Aunque la política, incluso la democrática, es las más de las veces intereses y estrategias -con frecuencia poco edificantes para hacer efectivos los fines perseguidos- no puede prescindir en última instancia de un cierto anclaje en la moral -en la ética, si se prefiere- pues de lo contrario acaba sucediendo que todos los fines justifican sin excepción todos los medios, de modo que, como sostenía hace dos días en un artículo extraordinario mi querido amigo Félix Ovejero (Escribir después de Sánchez), acaba por no haber diferencias entre la política y el hampa.
Es, de hecho, la presencia o ausencia de tal anclaje moral el que permite distinguir entre el pluralismo político, sin el que la democracia es imposible, y esas diferencias insuperables que llegamos a sentir con quienes están convencidos de que vale todo para llegar al poder o conservarlo. Porque una cosa es no coincidir en las ideas y otra muy diferente diferir en los límites entre lo que nos parece políticamente admisible y lo que consideramos moralmente inaceptable. Decía Chesterton que los hombres no tienen grandes diferencias en relación con lo que entienden que está mal, pero sí respecto de lo que consideran males excusables. Esa regla general, que quizá rige en la vida social, no lo hace sin embargo en la política, donde en ocasiones el salto entre los que unos y otros creemos indecente es realmente sideral.
Hace dos días el exetarra Arnaldo Otegi anunció el apoyo de EH Bildu a los Presupuestos del Estado e Iglesias no tardó en celebrar ese acuerdo histórico, que, por ignominioso, lo es sin duda, con un tuit que lo dice todo sobre el líder de Podemos: «La disponibilidad de la EH Bildu para votar sí a los PGE es una buena noticia. Demuestra responsabilidad y compromiso para avanzar con políticas de izquierdas. El bloque de la investidura se refuerza y será de legislatura y de dirección de Estado».

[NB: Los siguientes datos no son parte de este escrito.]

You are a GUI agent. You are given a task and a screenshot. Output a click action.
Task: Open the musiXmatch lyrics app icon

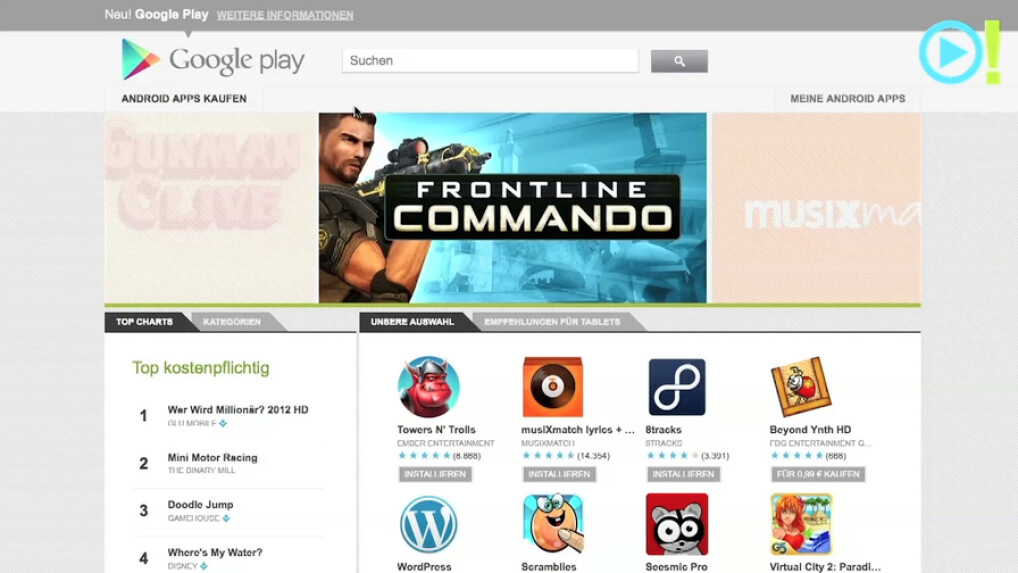tap(552, 387)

Nada diré de las acciones de Otegi, pues carece de todo interés criticar moralmente a un sujeto que sigue manteniendo su más profunda convicción: que fue legítimo asesinar durante medio siglo a quienes se oponían a los objetivos que decían defender él y sus compinches. Sería como hablar mal de un veneno por matar. No, el problema no es Otegi, sino Iglesias -el vicepresidente segundo del Gobierno de una democracia europea-, que proclama tan feliz y tan tranquilo su satisfacción por incorporar a ¡la dirección del Estado! a un partido ¡de izquierdas! que sigue sin condenar las miles de acciones criminales de la banda terrorista de la que el dirigente de Bildu formó parte hasta su desaparición, entre ellas las que costaron la vida a las 857 personas que ETA asesinó. Iglesias, víctima otra vez de una de las trampas que le tiende su falta de escrúpulos morales, ha confundido ahora el olvido con la justificación de lo olvidado (conocida formulación de Theodor Adorno) y al elevar a un desaprensivo a hombre de Estado ha rebajado al Gobierno socialista a un nivel de infamia que nada tiene que ver con la política y todo que ver con la moral.